Hedefler:
1/ Kayıtlardan, içinde "terminal" sözcüğü geçen satırların hepsini döndür.
2/ Hz. Meryem'i anlatan mektubu kaldığı yerden alıp sürdür.

Metin Bölümü:
* * * * * * * * *

Hz. Meryem Gibi

 

Değerli Kızım;

         Hayat hem yüzüne, hem bahtına gülsün… Sen ki, narinliğe erenlerin bahçesinde açan bir gülsün…

 

Sen söylenen boş sözlere, kem gözlere takılıp kalma, bildiğin, inandığın ve iman ettiğin yolunda durmadan ve yorulmadan yürü… Varsın onlar arkandan gülsün… Sen Hz. Meryem gibi yani Allah’ın yolunda ol ve Âlemlerin sahibi olan sevgiliye doğru dosdoğru yürü… Yürüdüğün yol Sırat-ı müstakimdir.

 

         Bu mektubumda Hz. Meryem’den bahsedeceğim. Ümit ederim ki, sen de bu anlattıklarımdan ibret alır, istifade edersin. Biz bilmez idik, Allah bildir de bilmeye, anlamaya çalıştık…

 

Meryem Suresi; Kuran’da 19.cu suredir ve 98 ayettir.  

 

Hz. Zekeriya (a.s.) İmran bin Masan’ın birinci eşinden doğma kızı olan Elisa ile evlendi.  Süleyman (a.s) soyundandır. Hz. Meryem ise İmran Bin Masan’ın ikinci eşi olan Hunne’den doğmuştur. Elisa ile Hz. Meryem babaları bir, anneleri ayrı iki kardeştirler.

 

         Zekeriya (a.s.) asıl görevi nebilikti. O da her nebi gibi Allah verdikleri dışından kullardan gelenler ile nimetlenmezdi. Maişet için marangozluk yapar, elinin emeğiyle geçinirdi.

* * * * * * * * *

Sağlanan Veriler:
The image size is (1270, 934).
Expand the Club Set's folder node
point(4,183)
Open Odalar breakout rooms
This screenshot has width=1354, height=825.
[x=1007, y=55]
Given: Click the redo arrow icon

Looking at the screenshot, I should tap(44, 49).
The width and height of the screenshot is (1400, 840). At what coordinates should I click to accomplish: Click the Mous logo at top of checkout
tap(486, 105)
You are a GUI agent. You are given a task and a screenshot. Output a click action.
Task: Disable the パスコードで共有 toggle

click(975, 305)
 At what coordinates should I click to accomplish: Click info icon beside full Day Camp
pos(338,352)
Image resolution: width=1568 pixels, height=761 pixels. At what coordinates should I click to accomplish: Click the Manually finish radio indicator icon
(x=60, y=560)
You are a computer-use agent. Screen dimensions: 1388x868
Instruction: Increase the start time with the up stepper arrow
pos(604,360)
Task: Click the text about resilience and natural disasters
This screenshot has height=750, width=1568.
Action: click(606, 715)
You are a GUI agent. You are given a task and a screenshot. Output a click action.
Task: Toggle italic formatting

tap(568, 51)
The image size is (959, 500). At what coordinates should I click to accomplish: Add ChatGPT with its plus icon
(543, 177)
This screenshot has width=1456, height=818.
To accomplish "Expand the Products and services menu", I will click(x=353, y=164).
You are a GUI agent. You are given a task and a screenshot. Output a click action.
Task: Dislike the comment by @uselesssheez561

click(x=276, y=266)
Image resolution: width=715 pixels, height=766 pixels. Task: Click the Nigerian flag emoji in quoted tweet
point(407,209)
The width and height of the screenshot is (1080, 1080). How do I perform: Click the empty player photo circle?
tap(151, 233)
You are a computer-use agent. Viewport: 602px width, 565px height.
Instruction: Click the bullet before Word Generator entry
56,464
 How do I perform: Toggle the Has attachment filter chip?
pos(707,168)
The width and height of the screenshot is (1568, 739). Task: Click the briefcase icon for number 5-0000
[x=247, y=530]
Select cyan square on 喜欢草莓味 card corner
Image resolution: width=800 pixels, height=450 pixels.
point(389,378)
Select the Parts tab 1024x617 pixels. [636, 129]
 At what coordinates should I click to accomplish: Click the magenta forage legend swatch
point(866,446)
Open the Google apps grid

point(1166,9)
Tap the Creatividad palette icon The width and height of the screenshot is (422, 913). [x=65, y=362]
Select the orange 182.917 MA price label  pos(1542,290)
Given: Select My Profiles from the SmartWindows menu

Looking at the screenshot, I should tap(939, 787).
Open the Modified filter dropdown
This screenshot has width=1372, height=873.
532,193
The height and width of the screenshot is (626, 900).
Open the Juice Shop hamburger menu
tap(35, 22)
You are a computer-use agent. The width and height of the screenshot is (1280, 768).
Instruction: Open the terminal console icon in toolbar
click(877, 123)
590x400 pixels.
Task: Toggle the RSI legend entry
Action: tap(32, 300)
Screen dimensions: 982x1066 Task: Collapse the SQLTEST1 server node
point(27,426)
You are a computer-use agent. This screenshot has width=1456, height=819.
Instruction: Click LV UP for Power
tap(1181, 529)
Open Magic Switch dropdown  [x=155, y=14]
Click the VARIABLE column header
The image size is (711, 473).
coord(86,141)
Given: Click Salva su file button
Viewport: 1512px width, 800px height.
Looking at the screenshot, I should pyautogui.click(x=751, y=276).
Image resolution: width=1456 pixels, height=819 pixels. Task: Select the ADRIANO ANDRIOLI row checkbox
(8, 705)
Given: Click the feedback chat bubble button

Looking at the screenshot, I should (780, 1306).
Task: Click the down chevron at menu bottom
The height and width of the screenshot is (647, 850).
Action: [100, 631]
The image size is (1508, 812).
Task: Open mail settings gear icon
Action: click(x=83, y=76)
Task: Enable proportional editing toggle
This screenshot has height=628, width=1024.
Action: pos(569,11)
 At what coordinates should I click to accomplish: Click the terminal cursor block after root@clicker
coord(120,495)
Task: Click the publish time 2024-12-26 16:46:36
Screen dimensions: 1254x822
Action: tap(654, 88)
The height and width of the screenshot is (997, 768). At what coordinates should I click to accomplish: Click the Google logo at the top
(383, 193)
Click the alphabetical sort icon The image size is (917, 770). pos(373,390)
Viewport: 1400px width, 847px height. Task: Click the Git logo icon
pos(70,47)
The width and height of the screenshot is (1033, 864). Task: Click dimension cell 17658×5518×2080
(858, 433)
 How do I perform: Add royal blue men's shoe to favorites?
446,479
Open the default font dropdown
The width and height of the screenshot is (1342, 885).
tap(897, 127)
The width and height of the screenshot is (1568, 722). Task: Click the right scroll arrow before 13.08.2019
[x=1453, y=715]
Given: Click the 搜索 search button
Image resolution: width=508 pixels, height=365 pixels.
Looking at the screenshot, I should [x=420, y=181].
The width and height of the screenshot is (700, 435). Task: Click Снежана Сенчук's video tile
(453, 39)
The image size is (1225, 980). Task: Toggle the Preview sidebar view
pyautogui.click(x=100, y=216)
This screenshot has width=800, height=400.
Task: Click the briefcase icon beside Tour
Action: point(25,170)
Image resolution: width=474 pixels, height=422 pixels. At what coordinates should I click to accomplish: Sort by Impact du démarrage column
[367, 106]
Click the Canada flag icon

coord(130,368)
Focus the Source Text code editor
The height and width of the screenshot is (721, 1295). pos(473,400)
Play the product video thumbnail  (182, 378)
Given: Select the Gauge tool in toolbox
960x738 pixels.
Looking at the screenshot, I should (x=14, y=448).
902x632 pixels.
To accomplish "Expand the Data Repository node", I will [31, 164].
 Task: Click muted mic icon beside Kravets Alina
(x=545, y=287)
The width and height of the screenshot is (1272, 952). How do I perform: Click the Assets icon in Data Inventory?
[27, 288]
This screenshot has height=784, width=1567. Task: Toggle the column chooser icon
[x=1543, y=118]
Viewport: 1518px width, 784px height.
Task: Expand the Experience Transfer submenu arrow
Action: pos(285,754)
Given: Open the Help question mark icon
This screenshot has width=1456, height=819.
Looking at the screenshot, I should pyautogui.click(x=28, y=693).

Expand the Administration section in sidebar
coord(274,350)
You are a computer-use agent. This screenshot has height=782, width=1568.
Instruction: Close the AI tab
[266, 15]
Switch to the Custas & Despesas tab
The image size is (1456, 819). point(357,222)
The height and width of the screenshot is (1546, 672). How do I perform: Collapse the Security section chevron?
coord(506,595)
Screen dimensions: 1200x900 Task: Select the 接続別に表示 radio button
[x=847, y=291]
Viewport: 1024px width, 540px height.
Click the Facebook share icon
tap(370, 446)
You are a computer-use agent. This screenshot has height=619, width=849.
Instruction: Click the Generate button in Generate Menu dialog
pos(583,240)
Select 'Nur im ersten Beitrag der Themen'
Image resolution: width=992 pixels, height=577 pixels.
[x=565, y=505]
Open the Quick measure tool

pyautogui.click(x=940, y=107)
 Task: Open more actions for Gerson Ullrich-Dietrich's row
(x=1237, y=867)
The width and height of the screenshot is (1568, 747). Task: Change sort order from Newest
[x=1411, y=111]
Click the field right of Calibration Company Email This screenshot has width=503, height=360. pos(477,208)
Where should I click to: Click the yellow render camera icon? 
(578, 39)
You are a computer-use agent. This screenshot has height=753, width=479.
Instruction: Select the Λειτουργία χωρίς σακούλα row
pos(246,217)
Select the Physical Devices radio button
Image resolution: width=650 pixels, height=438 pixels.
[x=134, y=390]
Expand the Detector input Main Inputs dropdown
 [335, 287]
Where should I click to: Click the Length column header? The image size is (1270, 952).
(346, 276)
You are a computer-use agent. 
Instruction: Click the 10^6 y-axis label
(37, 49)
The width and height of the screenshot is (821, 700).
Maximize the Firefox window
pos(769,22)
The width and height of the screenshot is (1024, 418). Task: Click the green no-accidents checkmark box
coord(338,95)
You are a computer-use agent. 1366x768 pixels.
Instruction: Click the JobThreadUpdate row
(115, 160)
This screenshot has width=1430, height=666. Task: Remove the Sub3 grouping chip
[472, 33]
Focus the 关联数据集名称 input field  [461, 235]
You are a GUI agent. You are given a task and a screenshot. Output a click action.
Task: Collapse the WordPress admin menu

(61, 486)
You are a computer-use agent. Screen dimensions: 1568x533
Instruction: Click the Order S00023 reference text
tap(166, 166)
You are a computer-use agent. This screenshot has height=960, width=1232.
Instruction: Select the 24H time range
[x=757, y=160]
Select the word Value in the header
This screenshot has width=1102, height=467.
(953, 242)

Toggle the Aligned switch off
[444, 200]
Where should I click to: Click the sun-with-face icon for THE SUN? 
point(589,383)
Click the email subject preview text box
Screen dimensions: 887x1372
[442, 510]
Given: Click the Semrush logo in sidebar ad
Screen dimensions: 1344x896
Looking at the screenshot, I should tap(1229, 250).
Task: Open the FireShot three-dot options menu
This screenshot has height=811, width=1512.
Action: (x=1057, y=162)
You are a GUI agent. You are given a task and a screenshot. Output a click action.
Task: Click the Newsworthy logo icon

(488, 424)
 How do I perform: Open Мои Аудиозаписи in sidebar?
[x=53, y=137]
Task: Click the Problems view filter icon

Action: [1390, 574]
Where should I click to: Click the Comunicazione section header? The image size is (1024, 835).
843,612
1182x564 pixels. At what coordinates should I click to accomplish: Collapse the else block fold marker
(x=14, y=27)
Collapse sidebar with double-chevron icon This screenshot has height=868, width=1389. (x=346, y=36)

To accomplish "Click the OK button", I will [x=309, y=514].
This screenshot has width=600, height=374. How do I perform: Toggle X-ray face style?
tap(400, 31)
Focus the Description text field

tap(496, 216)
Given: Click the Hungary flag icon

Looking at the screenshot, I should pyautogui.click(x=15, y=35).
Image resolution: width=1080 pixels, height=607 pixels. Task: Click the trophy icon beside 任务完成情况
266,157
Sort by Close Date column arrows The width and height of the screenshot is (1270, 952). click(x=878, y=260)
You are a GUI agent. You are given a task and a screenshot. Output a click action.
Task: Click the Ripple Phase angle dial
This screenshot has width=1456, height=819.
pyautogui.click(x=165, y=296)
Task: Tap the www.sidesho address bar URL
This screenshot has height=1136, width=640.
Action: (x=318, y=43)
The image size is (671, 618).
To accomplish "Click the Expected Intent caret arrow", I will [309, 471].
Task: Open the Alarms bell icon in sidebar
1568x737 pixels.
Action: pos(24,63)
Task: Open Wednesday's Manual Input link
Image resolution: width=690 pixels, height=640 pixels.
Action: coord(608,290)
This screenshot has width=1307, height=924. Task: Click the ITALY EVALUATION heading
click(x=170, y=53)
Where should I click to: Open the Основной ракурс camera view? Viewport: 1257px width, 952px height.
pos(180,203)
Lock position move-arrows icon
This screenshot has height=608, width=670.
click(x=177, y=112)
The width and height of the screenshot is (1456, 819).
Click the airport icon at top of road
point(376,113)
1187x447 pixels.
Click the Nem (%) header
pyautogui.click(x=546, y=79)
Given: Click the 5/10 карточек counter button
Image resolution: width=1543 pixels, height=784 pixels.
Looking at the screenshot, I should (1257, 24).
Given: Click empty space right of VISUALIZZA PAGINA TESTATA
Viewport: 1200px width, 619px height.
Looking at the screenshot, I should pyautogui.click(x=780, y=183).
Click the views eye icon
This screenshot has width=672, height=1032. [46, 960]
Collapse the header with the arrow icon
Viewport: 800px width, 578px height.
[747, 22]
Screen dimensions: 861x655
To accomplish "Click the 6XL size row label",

* * * * * * * * *

Görev Çıktıları:
1/
Instruction: Open the terminal console icon in toolbar
 At what coordinates should I click to accomplish: Click the terminal cursor block after root@clicker

2/
         Hunne: “Cenab-ı Hak bana bir oğul ihsan ederse (bir oğlan ver de) Beyt-ül Makdis’e/ (Mescid-i Aksa’ya) hizmetçi yapacağım,” diye adakta bulunmuştu. Oğlu yerine kızı oldu ve adını Meryem koydu. Meryem doğmadan önce de babası vefat etti. Hunne; kızı Meryem’i Allah yoluna adamasından dolayı, Beyt-ül Makdis’e götürdü ve orada bulunan âlimlere niyetini anlatıp nezrinin kabulünü istedi.

 

         Meryem Beyt-i Makdis’e kabul edildi ise de, kimin himayesinde kalacağı hususunda aralarında ihtilaf çıktı. Zekeriya (a.s) akrabalık yönünden çocuğa ben daha yakın olan benim,” dedi. Çekilen kura neticesinde Hz. Meryem’i, Hz. Zekeriya (a.s)’ himayesine aldı.

 

         Hz. Zekeriya (a.s) 120 yaşına gelmesine rağmen çocuğu olmamıştı. İçine evlat sevgisi düştü. Duasında hem kendisinin ve eşinin zayıflığını ve yaşlılığını, daha önce dualarının kabul edildiğini ve kabul edilen dualarını vesile eylediğini, ilim ve peygamberliğine varis olmasını dile getirdi.

 

Kendisine salih bir evlat vermesi için. “Yalnız lutfunden bana, yerime geçecek salih bir evlat ver,” diye dua etti.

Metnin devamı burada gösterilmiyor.